La ubicación social de Guido, así como la manera en la que literariamente trató ciertos temas políticos, como el propio peronismo, la puso en el ojo crítico como una escritora profesional en el peor sentido del término: vendía mucho, sabía lo que hacía y no adscribía a una teoría social fuerte para poder cumplir con su obra. Pero porque, precisamente, le interesaba menos esa perspectiva social determinante que una reflexión concentrada en lo que realmente le interesaba hacer, que era escribir.

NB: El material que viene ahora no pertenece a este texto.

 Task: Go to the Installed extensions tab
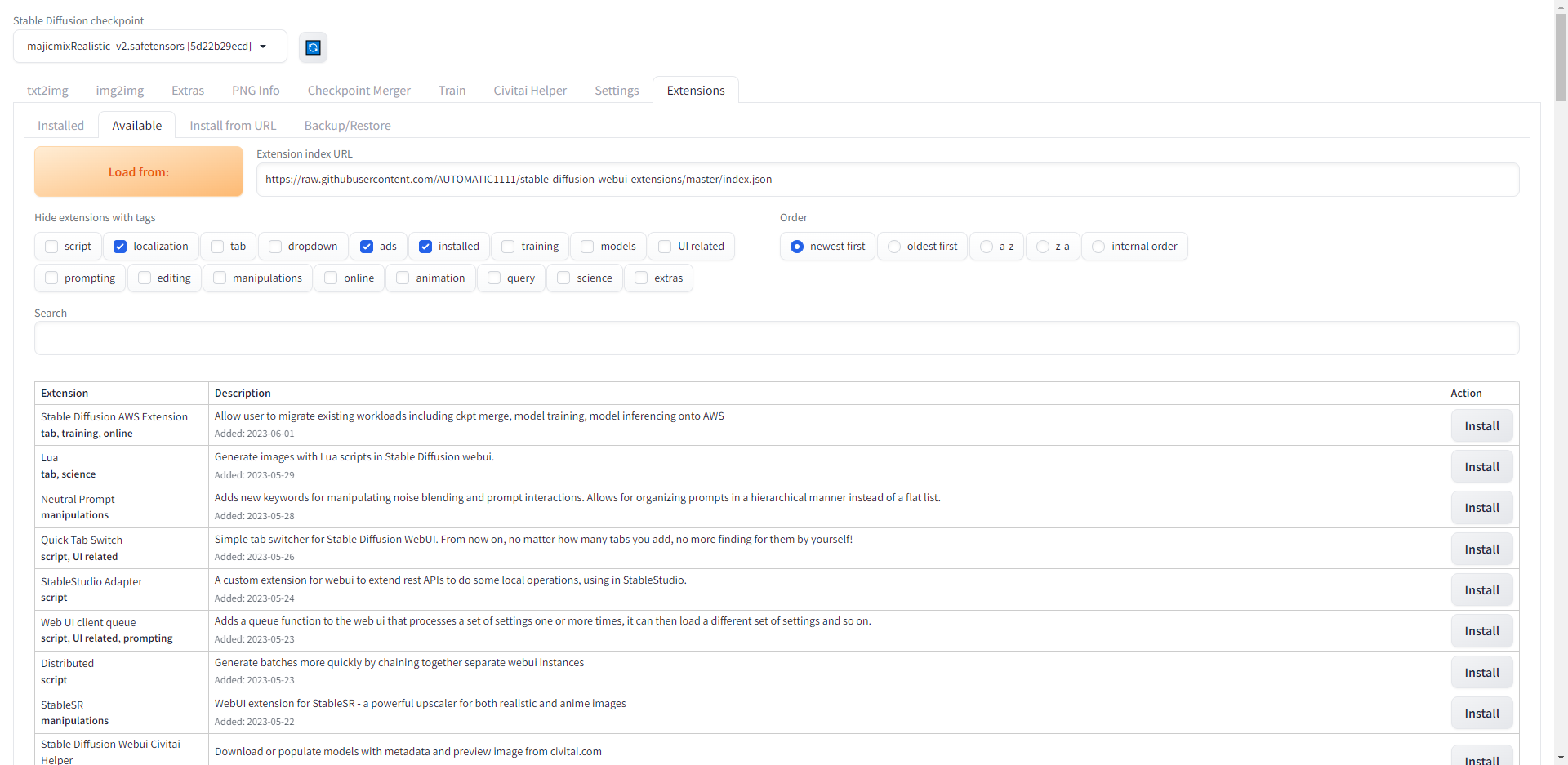point(60,126)
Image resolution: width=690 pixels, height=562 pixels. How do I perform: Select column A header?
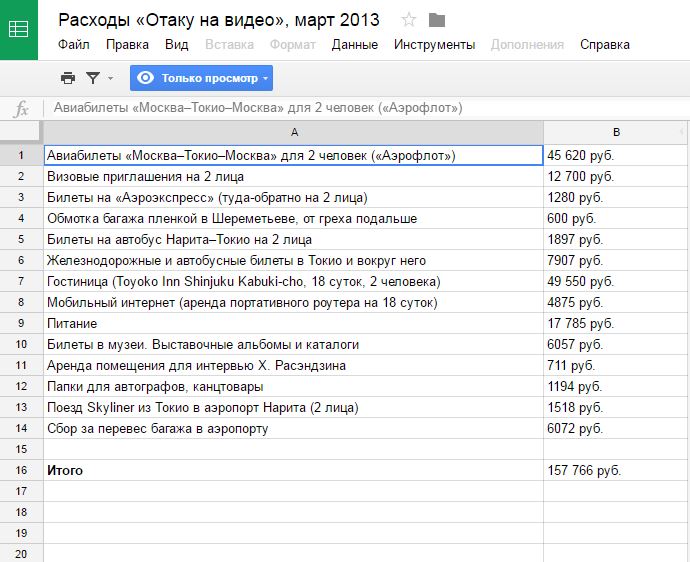293,132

Beatriz Guido mostró siempre, hasta su muerte en 1988, en Madrid, un modo de pensar la escritura en un sentido técnico, hasta el punto de sacar en 1977 un libro por demás particular llamado ¿Quién le teme a mis temas?, en donde organiza su producción hasta el momento con correspondencia, críticas y reseñas según un índice de los asuntos recurrentes en sus textos: “Los niños”, “Las muertes”, “Las fantasías”, “No fornicar”, etc. Ese tipo de relación autoconsciente con la escritura marcaba su verdadero punto de interés: el artificio, ante todo, por sobre la prosa de la realidad. Castelló-Joubert, en el comienzo de La terraza, excelente libro para volver a la escritura de esta autora tan importante en la literatura argentina de la segunda mitad del siglo XX, recupera una entrevista que Vicente Battista le hizo en 1964 para El Escarabajo de Oro, la revista dirigida por Abelardo Castillo en la que ella también colaboraba. Allí, Guido se posiciona pensando, inclusive, su rol por fuera del corte de género, en una suerte de ambigüedad que siempre le resultó productiva, según sus propias declaraciones. Contundente, Beatriz Guido sintetizó todo lo que pensaba acerca de la relación de la literatura con la realidad en una frase: “Es necesario decidirse: escritor o político. Y yo soy un escritor, nada más”.